SOURCE EXTRACT =

Clipping is where the generated samples of signal plus noise exceed
the 16 bit range of the .WAV file. All values are calculated as
floating point, scaled to keep close to the maximum. ie the tone at
0dB amplitude has a peak of 28282 (RMS = 20000)
Noise is calculated based on an RMS at 0dB of 20000 in the wav file
calculated for teh full sampling rate bandwidth, the same as the tone
0dB level, in a truely statistical manner. So you can see that for
noise levels much above -20dB some spikes will occasionally exceed the
alllowed maximum. If noise were 0dB at full bandwidth, and output
scale factor were also 0dB it would clip something like 63% of the
time as the RMS is defined as the one-signma probability. The need to
adjust noise amplitude for defined signal bandwidth also adds to the
confusion
Noise is scaled depending on the requested S/N ratio, and the ratio of
defined signal bandwidth ro sampling rate and added to the tone
waveform. The resulting sample generated, are converted to integers
by multiplying by the scaling factor (0dB = 1) Any that exceed 32767
/ -32767 are clipped to those values to prevent overflow, and a count
of the number of occurances made If just the odd few are present,
the amount of clipping is shown,, but if the number of clipped
samples exceeds 1% of the total for the file, this is labelled
"Severe" Users can then adjust the output scaling appropriately
Andy
www.g4jnt.com
On 12 May 2012 11:45, Clemens Paul <[email protected]> wrote:
> Hi Andy,
>
> thanks for the nice little program.

TASK GOAL = In the clipping explanation, what label is given when clipped samples exceed 1% of the file's total?

EXCERPTED DATA =

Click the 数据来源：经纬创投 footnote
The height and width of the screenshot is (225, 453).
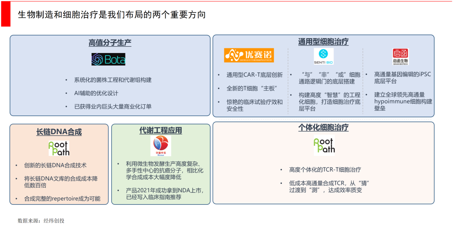pos(41,220)
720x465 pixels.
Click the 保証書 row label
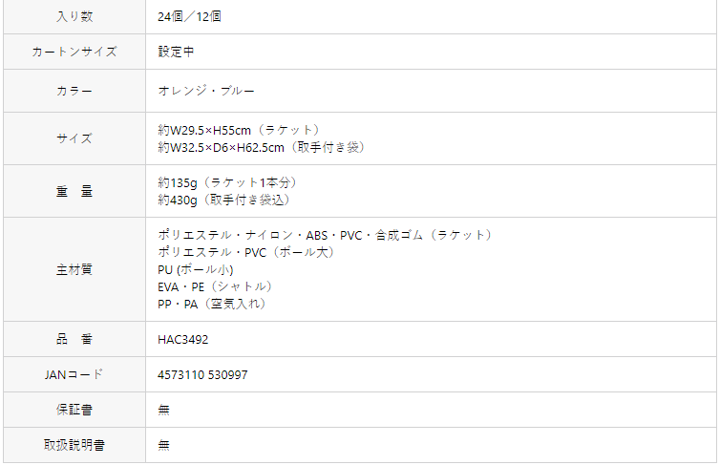(74, 410)
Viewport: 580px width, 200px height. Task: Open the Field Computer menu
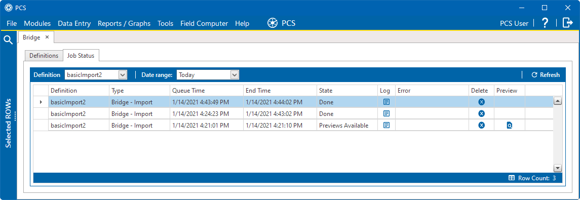pyautogui.click(x=204, y=23)
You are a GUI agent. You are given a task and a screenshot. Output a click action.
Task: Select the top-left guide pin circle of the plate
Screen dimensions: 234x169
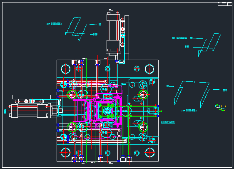tap(65, 69)
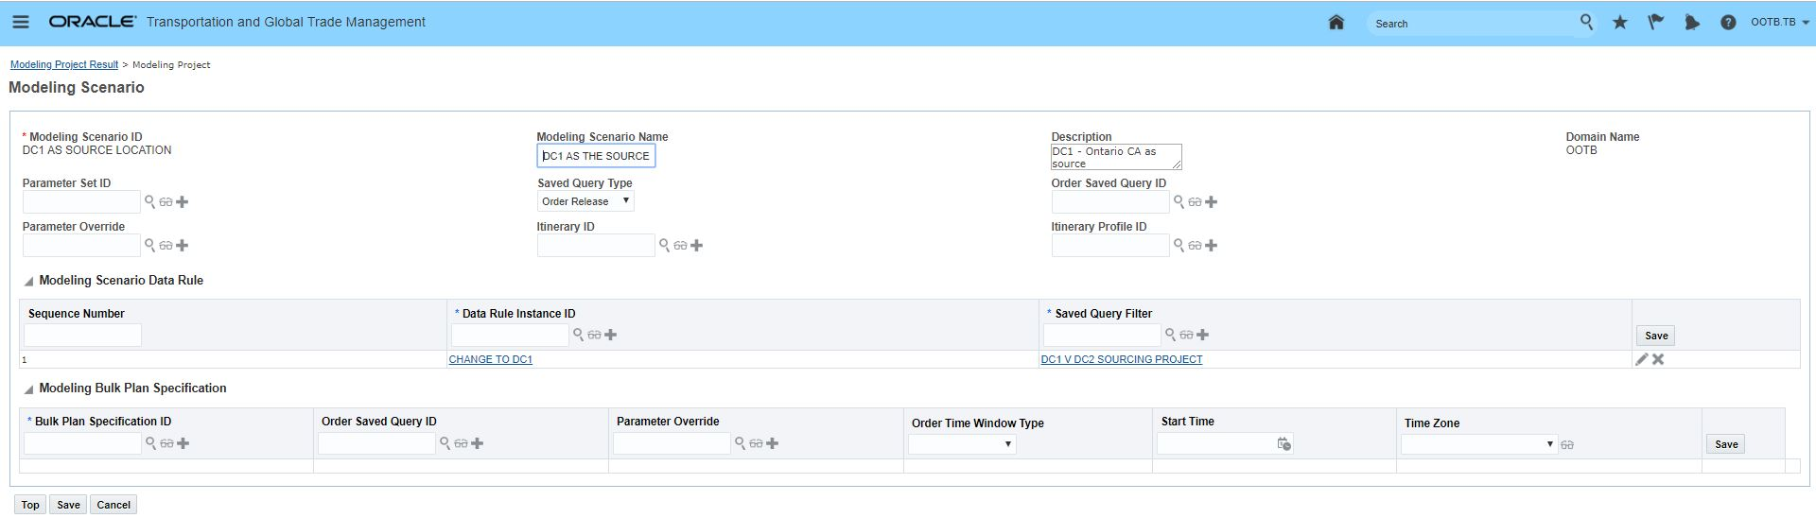Image resolution: width=1816 pixels, height=518 pixels.
Task: Open Start Time calendar picker
Action: (1283, 443)
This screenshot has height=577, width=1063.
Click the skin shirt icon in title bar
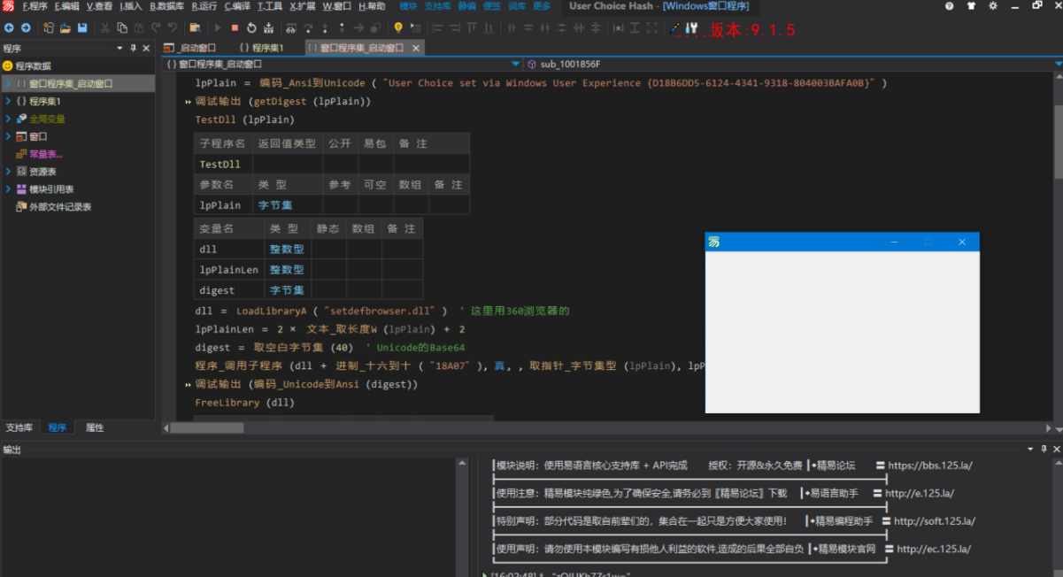click(972, 6)
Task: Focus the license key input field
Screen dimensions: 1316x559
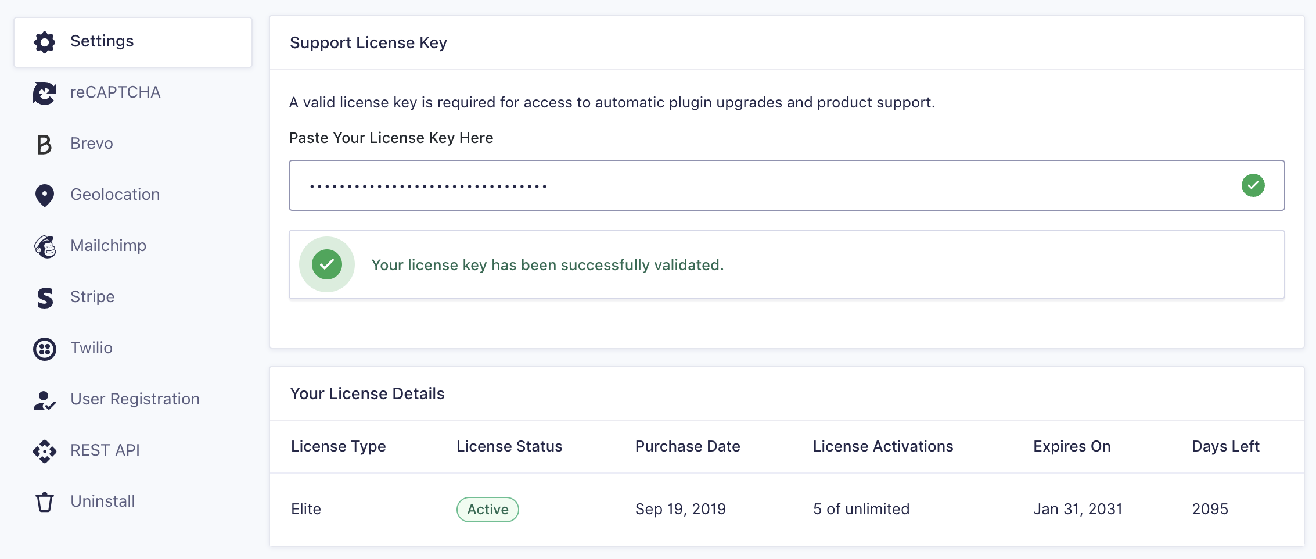Action: coord(786,185)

FINAL RESULT = "Severe"